The extensive work of France’s beloved artist, Marc Zaharovich Chagall, a Russian immigrant, has earned him a well-deserved place as one of the masters of 20th century art.
Sitting high on the hill above the city of Nice near the equally stunning Musée Matisse is this exquisitely designed museum housing some of Chagall’s finest paintings and stained glass. The open and flowing layout of the rooms with floor to ceiling windows looking out onto pools and gardens makes walking through this beautiful building a feast in itself.
The main room straight ahead as one enters is a jigsaw of walls, each one holding only one wall-sized and captivating painting by the artist. Each huge canvas is a jumble of Judeo-Biblical themes blended with surreal images drawn from Chagall’s life – his wedding day, for example, or scenes from his birthplace, a Jewish shtetl in Vitebsk, Russia.

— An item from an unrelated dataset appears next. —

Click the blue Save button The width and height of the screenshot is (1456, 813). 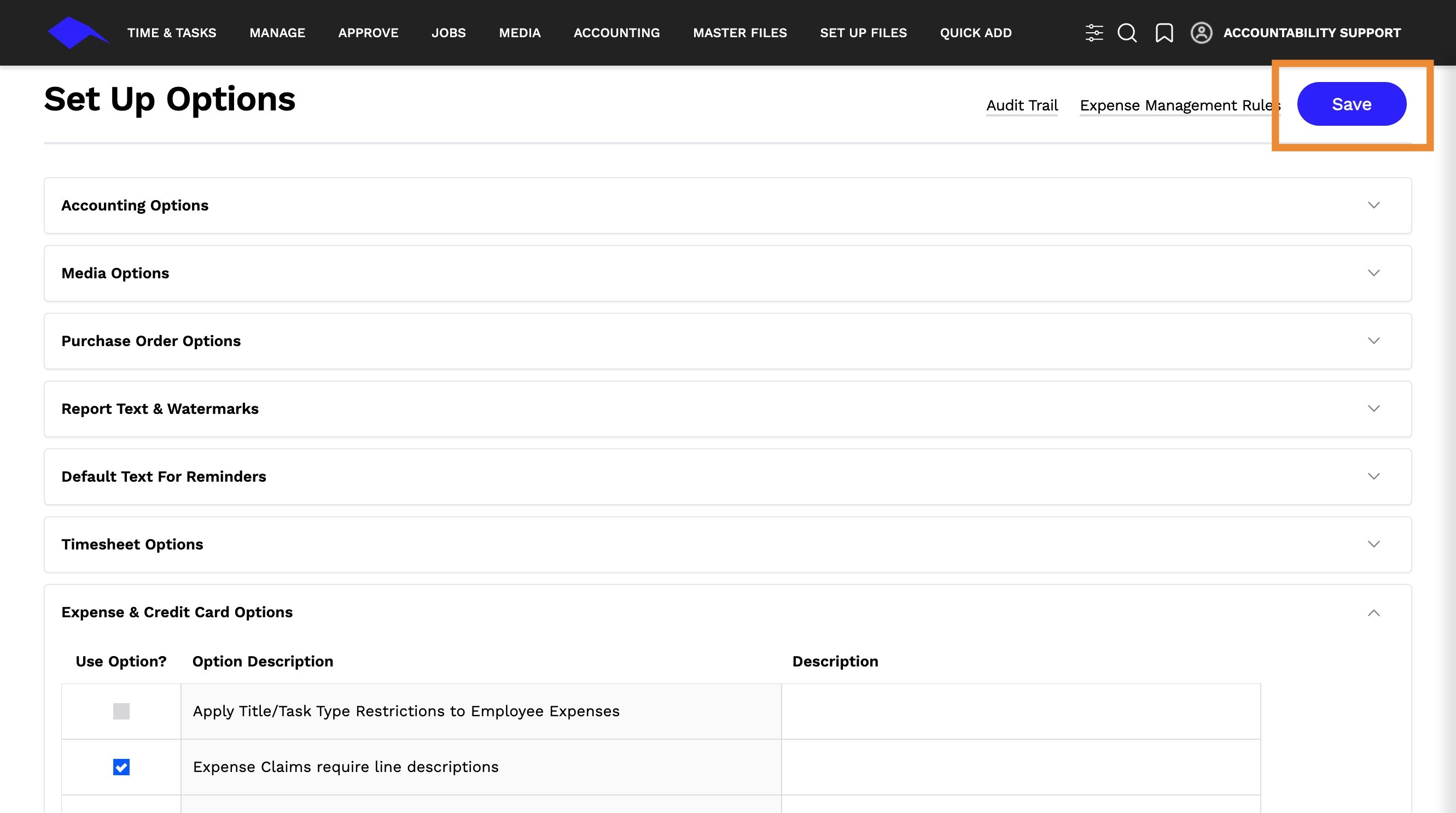click(1352, 104)
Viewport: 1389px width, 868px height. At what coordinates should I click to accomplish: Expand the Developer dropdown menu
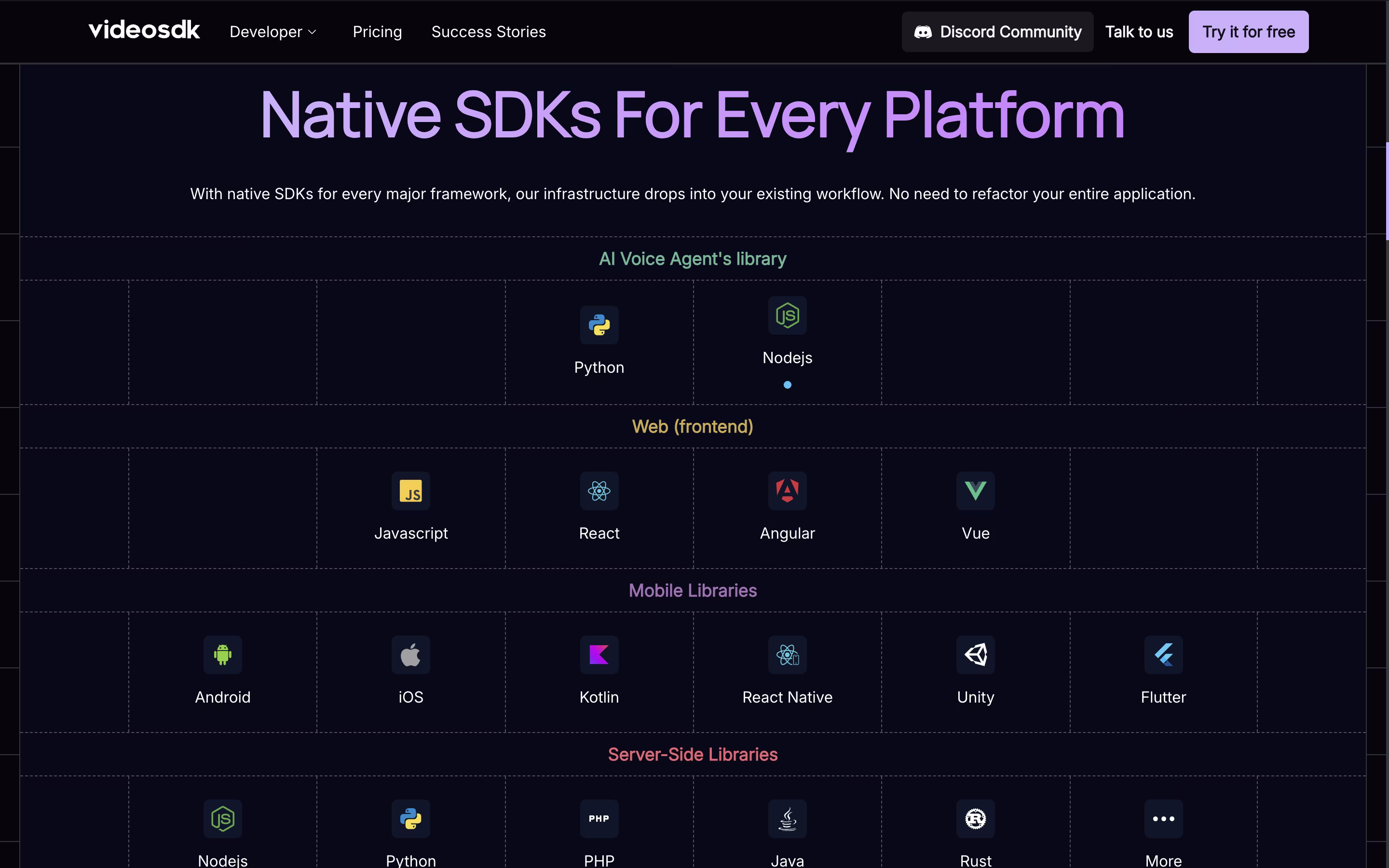coord(272,32)
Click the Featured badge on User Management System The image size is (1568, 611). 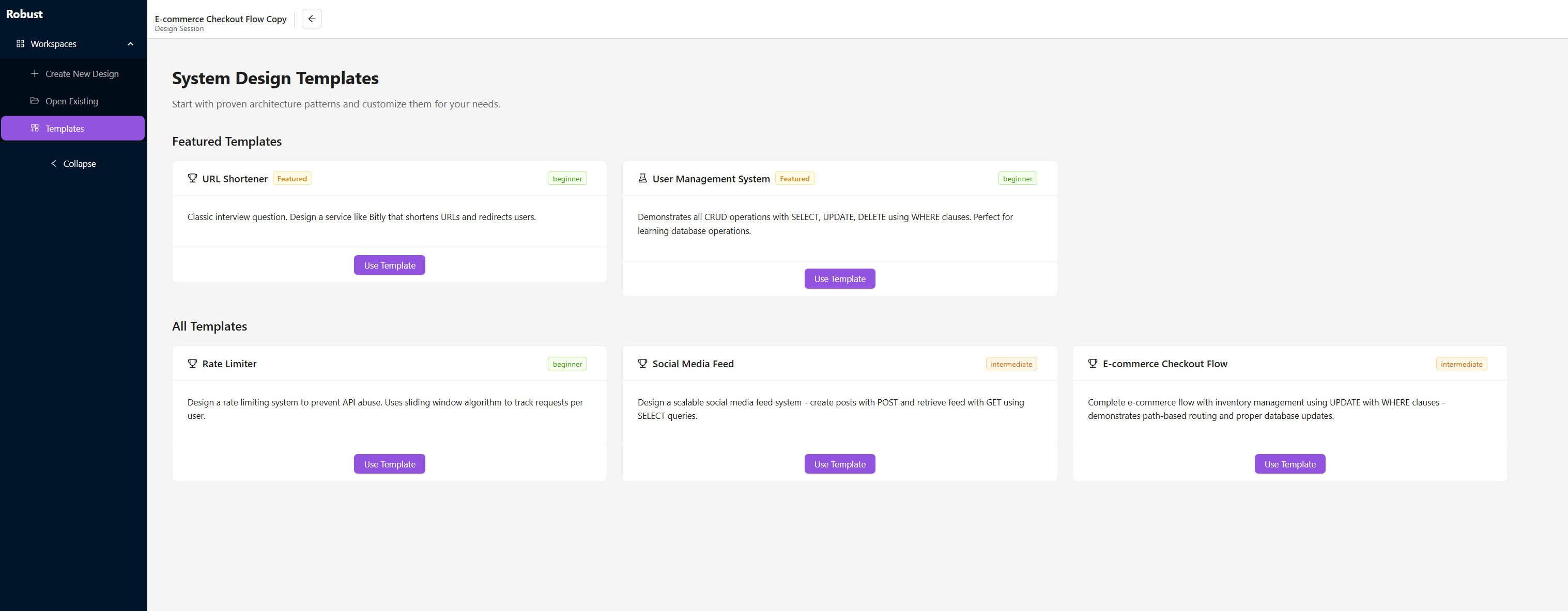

Looking closely at a Chagall, you find delight and meaning throughout, from the child-like drawings of angels and people’s hands and faces to the splendid use of bold colors and thick, smudged paint.
In his canvases Russia is burning, people are fleeing their homes, an angel is appearing to Noah promising a new covenant between God and Man, Abraham is waiting to sacrifice his son Isaac, Chagall’s uncle is playing the violin in the old Russian village. These themes and images are Chagall’s vocabulary in paint and color.
Another smaller room, dimly lit like a church or synagogue, houses paintings I, II, III, IV and V of his series “Le Cantique des Cantiques.” These five paintings visualize a passage from the Hebrew (and Christian) Bible, The Song of Songs, which reads literally as a declaration of passion between two lovers. It has been seen by Jews as an allegory for the love between God and Israel, and by Christians as the love between Christ and his Church. In these five paintings dedicated to his wife, “A Vava ma femme, ma joie et mon allégresse,” we see the words of the Song of Songs made into dreamscapes of color.
Another room not to be missed at this museum is the chapel-like auditorium with two wall-sized stained glass windows by Chagall. Here you can watch an excellent 30-minute documentary that takes you through the painter’s life from grainy, but eye-opening film archives of his home in Russia in the early 1900s to more recent events such as the unveiling of his 70-foot mosaic in Chicago in the 1970s and his painting of the L’Opera ceiling in Paris.
The film has many touching moments of Chagall speaking to us about life in his Russian village, and his coming to Paris and sharing a studio with Picasso and other master artists of the 20th century. We hear his humble but enlightening views of his own enigmatic work. This film was deeply moving for me. I was mesmerized and didn’t want it to end!
One can honestly get lost in just one of the rooms at this peaceful, yet powerful little museum, sitting on the bench in front of one of these magnificent works of art, staring at Adam and Eve escaping Paradise on the back of a “cockerel…flying away towards the future of humanity.”
I had been dreaming of returning to this lovely museum since I first visited in 2005. I didn’t know that I would fall hopelessly in love again with the man behind these truly spectacular works of art.
At the end of your visit, you can have a coffee or lunch in the garden café, La Buvette du Musée, and find a small souvenir in the gift shop before returning to your place in Nice. It is truly an afternoon well spent!
Getting There: It’s very easy to visit the Musée National Marc Chagall in Nice. Take the #15 bus, which stops near Place Masséna in the central square of Nice behind the Galleries Lafayette. The bus winds up the hill. Look for the stop that says Musée Chagall. Cost is 1,50 Euros for the bus and 10 Euros for the entrance to the museum (their website says 8, but it’s now 10).